D. On the afternoon walk-through of July 5th 2011 the building natural gas shut off was observed without a line and valve ahead of the building shut off valve labeled as serving the natural gas emergency generator in accordance with 110 5-9.7.
E. During the morning walk-though on the 6th of July 2011 with senior maintenance staff it was confirmed a secondary fuel supply for the natural gas generator was not provided in accordance with 110 3-1.1 (exception).

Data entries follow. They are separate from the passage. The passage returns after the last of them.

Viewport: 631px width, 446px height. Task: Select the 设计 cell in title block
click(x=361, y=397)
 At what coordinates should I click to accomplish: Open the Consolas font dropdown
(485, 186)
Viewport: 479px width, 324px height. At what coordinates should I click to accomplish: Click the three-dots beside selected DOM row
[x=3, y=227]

Deficiencies D and E could lead to the premature failure of the emergency generator due to man made of natural disasters causing injury to patients requiring electric power for treatment.
Tag No.: K0130
Based on random observation during the survey walk-through, document review, and staff interview, the facility is not in compliance with a series of Life Safety and other code requirements that are not documented under other K-Tags.
Findings include:
A. Due to the number, variety, and severity of the life safety deficiencies observed during the survey walk-through, the provider shall institute appropriate interim life safety measures until all cited deficiencies are corrected. The provider shall include, as an attachment to its Plan of Correction (PoC) and referenced therein, a detailed narrative and proposed schedule for all such measures. The narrative shall describe all measures to be implemented, as well as the frequency with which they are to be conducted, and shall indicate the manner in which the measures are to be documented. The narrative shall also include comments related to changes in the interim life safety measures to remain in place as work toward the completion of its PoC progresses.
Tag No.: K0144
Based on random observation during the document review on the morning of the 6th of July 2011, not all testing and documentation are in accordance with NFPA 110.
Findings include:
A. During the document review held in the conference room on the morning of the 6th of July it was discovered weekly electrolyte readings on the starting batteries for the generator were not documented on the weekly generator form in accordance with 110 5-9.7.
B. During the document review held in the conference room on the morning of the 6th of July it was discovered monthly operating parameters for the generator were not documented in accordance with 110 6-3.4.
C. Monthly generator load tests listed 65 amps load during an average tests with a name plate full load amps at 486 indicating less than 30% load with out documented annual load bank testing in accordance with 110 6-4.2 (a).
The 3 deficiencies listed above could cause the premature failure of the emergency generator causing injury to patients requiring emergency power for treatment during normal power failure.
Tag No.: K0147
Based on random observation during the survey walk-through, not all portions of the facility's electrical distribution system are in accordance with NFPA 70 1999.
Findings include:
A. During the afternoon of July 5th 2011 the medical/surgery rooms were observed to only have normal electric receptacles installed and no emergency power outlets in accordance with 517-19 (a).
This deficiency could result in patients injury due to requiring electric power for treatment during a normal power failure.
B. During the afternoon of July 5th 2011 the recovery area was observed without emergency outlets labeled with the panel and circuit number serving critical areas in accordance with 517- 19 (b).
This deficiency could result in someone opening the breaker to an unaffected circuit causing patient injury during treatment.
C. During the facility walk-through on the afternoon of July 5th 2011 the emergency power breaker panels were observed with non-essential circuits powered from them with no separation of the 3 required branches of Critical, Life Safety and Equipment branches in accordance with 517-30 (b).
This deficiency could cause the overloading of the emergency generator causing failure which could result in patient injury.